All processes have attributes that we characterise using why, how, who, what, where, when.


Why attributes include all expressions of sucess as purpose including vision, mission, objectives and targets.

How attributes include all models of transformations of inputs to outputs, including physical systems (scientific) models, method statements, systems models, resources requirements

Who attributes include all of the people involved – the players or actors- and their roles and functions. In particular the process owner is the leader responsible for the delivery of success to the client(s) and keeping all stakeholders informed of progress.

What attributes include all expressions (models) of structure and form, state variables, performance indicators, inputs and outputs as well as Italian Flags or any other summary measures of progress or performance.

Where attributes include definitions of systems boundaries, contextual assumptions as well as physical site or place as location.

When attributes include durations and times such as earliest/latest start, earliest/latest finish, float from e.g. a critical path network analysis.

These variables manifest tyemselves in physical hard systems as in the table below.

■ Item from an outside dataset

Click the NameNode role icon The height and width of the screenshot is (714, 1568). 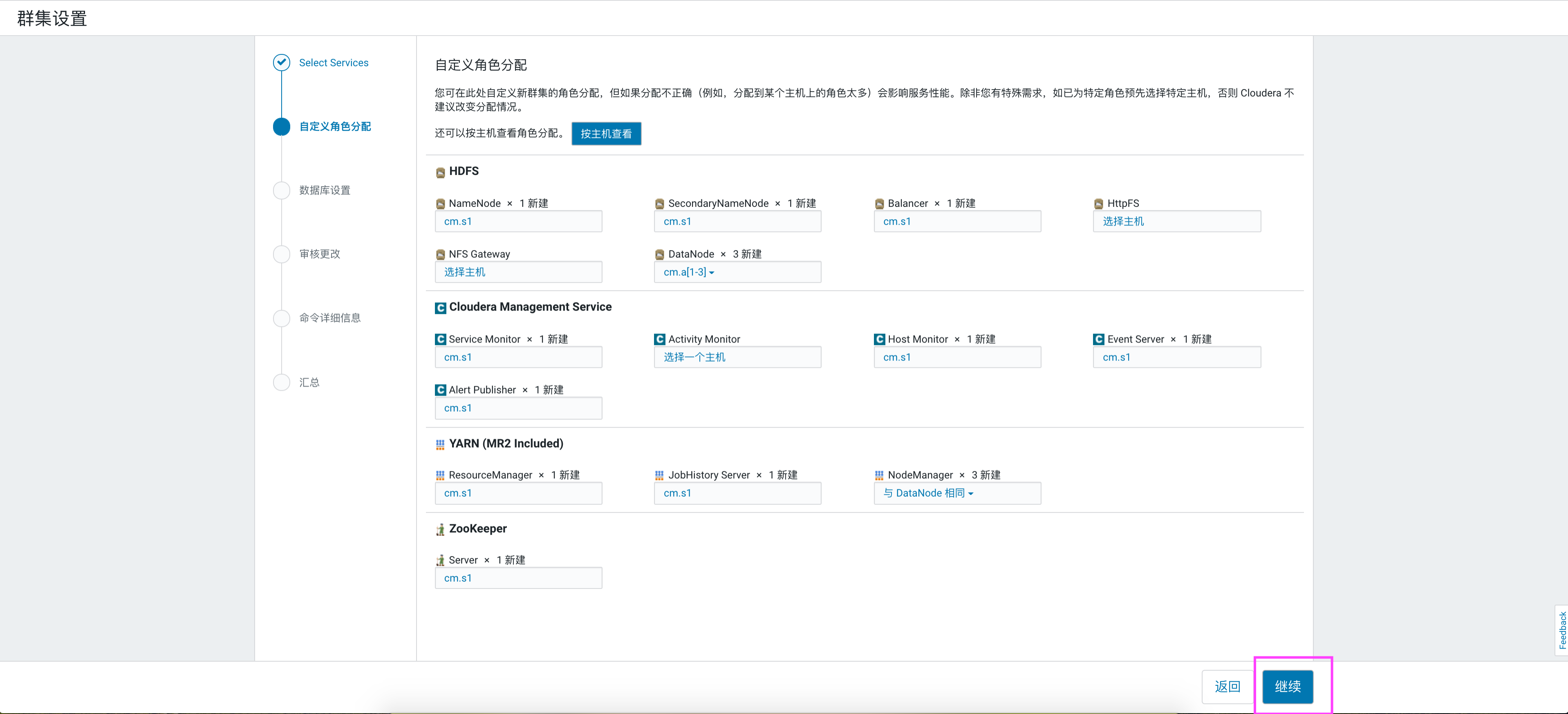(x=440, y=204)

Physical hard System Potential






Electricity Volts Amps Resistance, capacitance, inductance
Mechanics Velocity Force Damping, mass, flexibility
Water pipes Pressure head Flow Drag, open tanks/reservoirs, closed tank?
Traffic Need Flow On-street parking, off-street parking, route changes
‘Soft’ Why – (Who, Ambiguity/conflict,
creative What, capacity to perform,
tension Where,


capacity to adapt/innovate

We can compare some hard system derivatives with speculative soft ones as in table below

Concept Hard – e.g. Mechanics Soft – suggested equivalent
Across Variable: Potential V


Velocity Motivation: The rate of change of willpower (self-control): volition for purposeful effective action
Through Variable: Flow q

(Who, What)

Force Rate of external change through action
Integrated V: x = ∫Vdt Displacement Will: strength of purpose
Differentiated V: y = dV/dt Acceleration Increasing motivation
Integrated q: z = ∫qdt Momentum Change
Power P = Vq Power The capacity to influence change: authority, means, competence, capability, proficiency
Work W = ∫qdx Effort Effort
Energy E = ∫Pdt Capacity for work Capacity for work
Capacitance Mass, inertia Ambition, aspiration, resoluteness as stored willpower
Inductance Flexibility Adaptability to change
Resistance Damping Prevarication and wasted effort

To most people a handbag is an object with ‘substance’ (the materials with which it was made) and form with some sense of permanence.  To a systems thinker of the type we are describing here a handbag is a process that plays a role in other processes.  Put at its simplest, the handbag has a life cycle in which it was conceived, designed, made and used and eventually disposed of.  Whatever it was designed to do (function) and whatever form it takes (e.g. as a fashion item) it is unlikely that it was designed to carry an abandoned baby as in the play ‘The Importance of Being Ernest’ by Oscar Wilde premiered in 1895 .  Nevertheless in that role or function the handbag played a crucial part in keeping the infant Jack safe and, as revealed as the play unfolds. The handbag was important in his being abandoned, found and rescued and taken into a good family upbringing.

To understand what we mean here when we refer to a process we need to reject all existing preconceptions of what constitutes a process and to create a new and all encompassing definition.  So a new process is not just the how of doing as it is often used. It is not just an input being transformed to an output, or a Gantt bar chart, a recipe, a flowchart, a network of an IDEF0 diagram – it is all of these and more.

It is our contention that we can capture everything that we know (model) in processes.  A handbag, a kettle, a building, an aeroplane, a power station, an airport terminal and all living things, including human beings, can all be represented as processes.  In this way a systems thinker recognises from the start that everything has life cycle. But it is a life cycle that is set in the context of a system containing other processes – some at higher and some at lower levels of definition.